▶ 目的 A
抜粋を読んで、次の問いに答えてください。
(i) 変性ポリエステル成分は、全ポリエステルの何モル%以下まで含まれてよいとされていますか。
(ii) SPSのラセモ連鎖は、3連鎖で何%以上が好ましいとされていますか。
(iii) 支持体の製膜方法と下引製造方法について、好ましい方法が書かれているのはどの文献のどの段落ですか。
▶ 目的 B
抜粋のうち、「PETはポリエステルの成分が」を含む言葉で始まり「ポリエステルであってもよい。」で終わる部分を、一字も変えずに返してください。
▶ 目的 C
抜粋の内容を2文でまとめてください。

╭─ 抜粋

PETはポリエステルの成分が全てポリエチレンテレフタレートからなるものであるが、ポリエチレンテレフタレート以外に、酸成分としてテレフタル酸、ナフタレン−2,6−ジカルボン酸、イソフタル酸、ブチレンジカルボン酸、5−ナトリウムスルホイソフタル酸、アジピン酸等と、グリコール成分としてエチレングリコール、プロピレングリコール、ブタンジオール、シクロヘキサンジメタノール等との変性ポリエステル成分が全ポリエステルの10モル%以下含まれたポリエステルであってもよい。
【0117】
SPSは通常のポリスチレン(アタクチックポリスチレン)と異なり立体的に規則性を有したポリスチレンである。SPSの規則的な立体規則性構造部分をラセモ連鎖といい、2連鎖、3連鎖、5連鎖、あるいはそれ以上と規則的な部分がより多くあることが好ましく、本発明において、ラセモ連鎖は、2連鎖で85%以上、3連鎖で75%以上、5連鎖で50%以上、それ以上の連鎖で30%以上であることが好ましい。SPSの重合は特開平3−131843号明細書記載の方法に準じて行うことが出来る。
【0118】
本発明に用いられる支持体の製膜方法及び下引製造方法は公知の方法を用いることができるが、好ましくは、特開平9−50094号の段落〔0030〕〜〔0070〕に記載された方法を用いることである。

╰─
╭─ 記録データ

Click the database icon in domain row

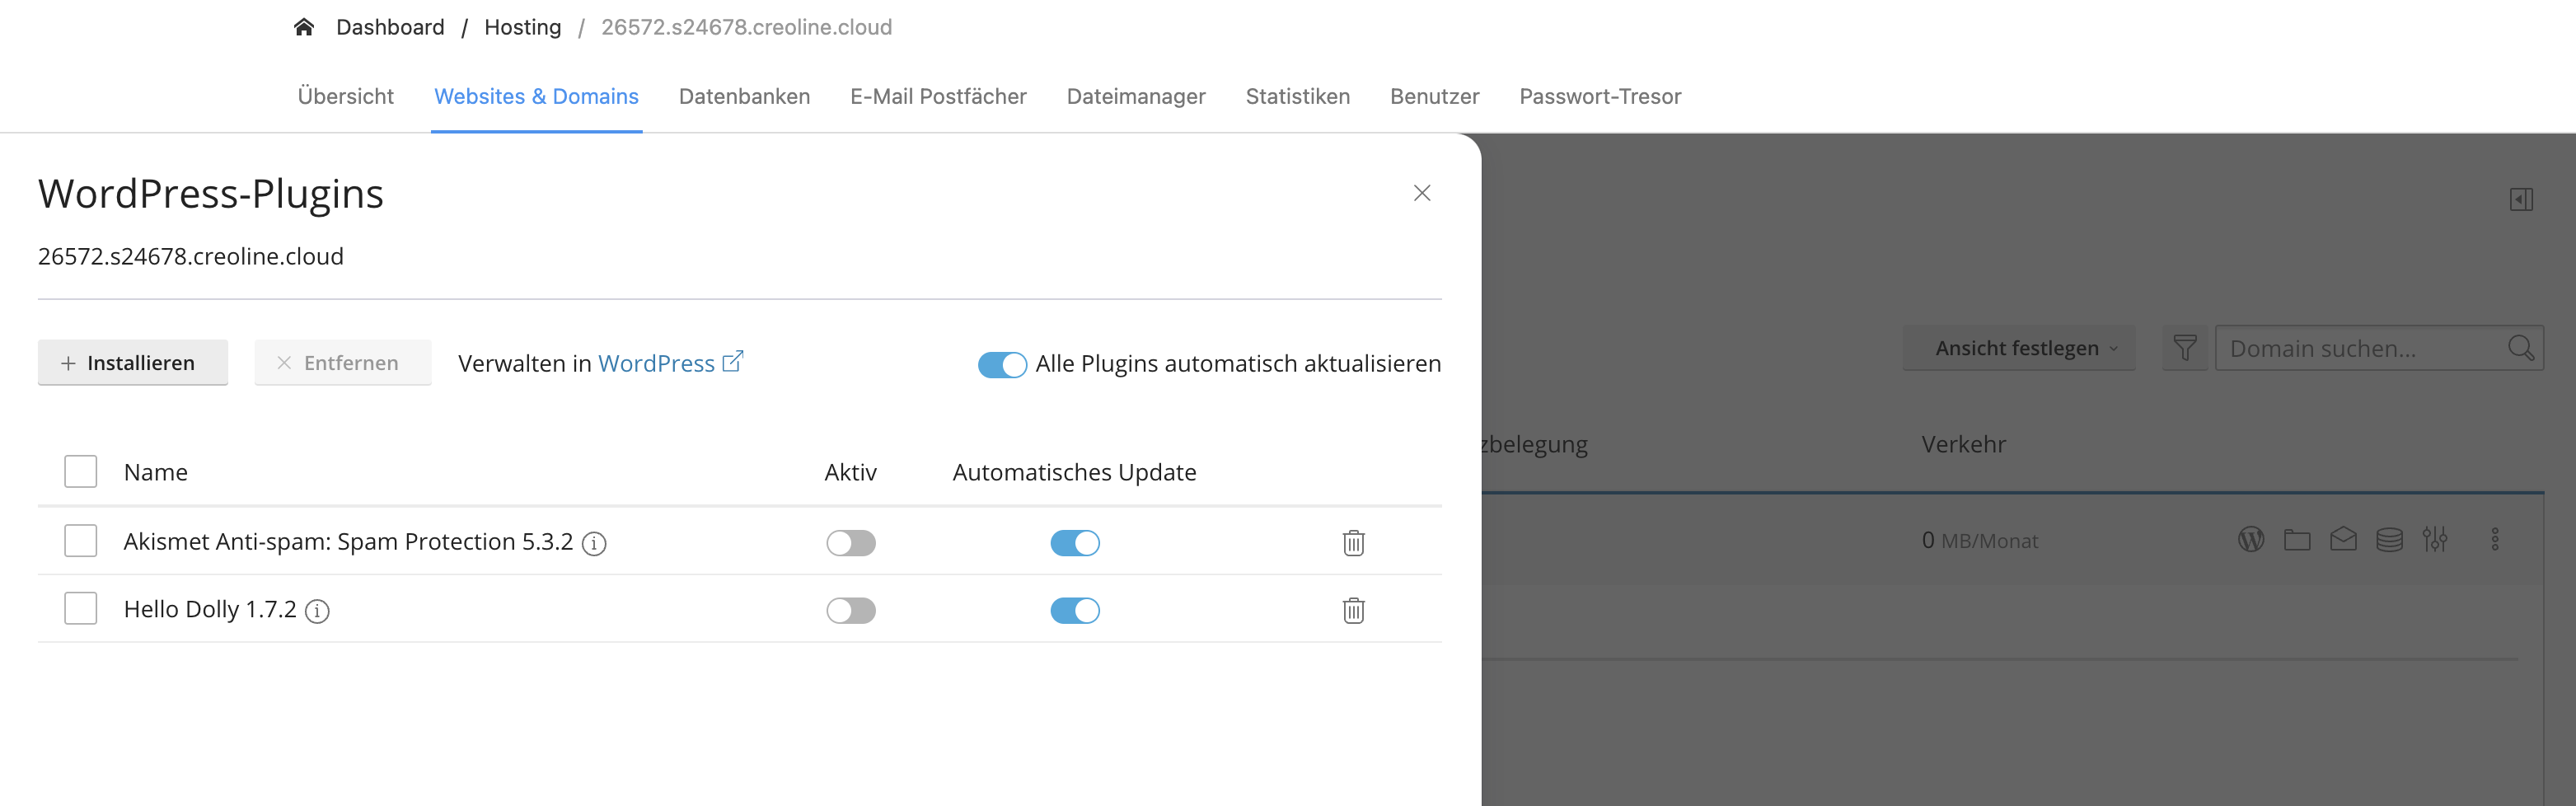coord(2389,540)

╰─

▶ 回答 A
(i) 10モル%以下
(ii) 75%以上
(iii) 特開平9−50094号の段落〔0030〕〜〔0070〕

▶ 回答 B
PETはポリエステルの成分が全てポリエチレンテレフタレートからなるものであるが、ポリエチレンテレフタレート以外に、酸成分としてテレフタル酸、ナフタレン−2,6−ジカルボン酸、イソフタル酸、ブチレンジカルボン酸、5−ナトリウムスルホイソフタル酸、アジピン酸等と、グリコール成分としてエチレングリコール、プロピレングリコール、ブタンジオール、シクロヘキサンジメタノール等との変性ポリエステル成分が全ポリエステルの10モル%以下含まれたポリエステルであってもよい。

▶ 回答 C
PETはポリエチレンテレフタレートだけでできたポリエステルですが、ほかの酸成分やグリコール成分との変性ポリエステル成分を全ポリエステルの10モル%以下含んでいてもかまいません。SPSは普通のポリスチレンと違って立体的な規則性を持ち、ラセモ連鎖が多いほうが好ましく、支持体の製膜方法と下引製造方法には特開平9−50094号の段落〔0030〕〜〔0070〕の方法を使うのが好ましいとされています。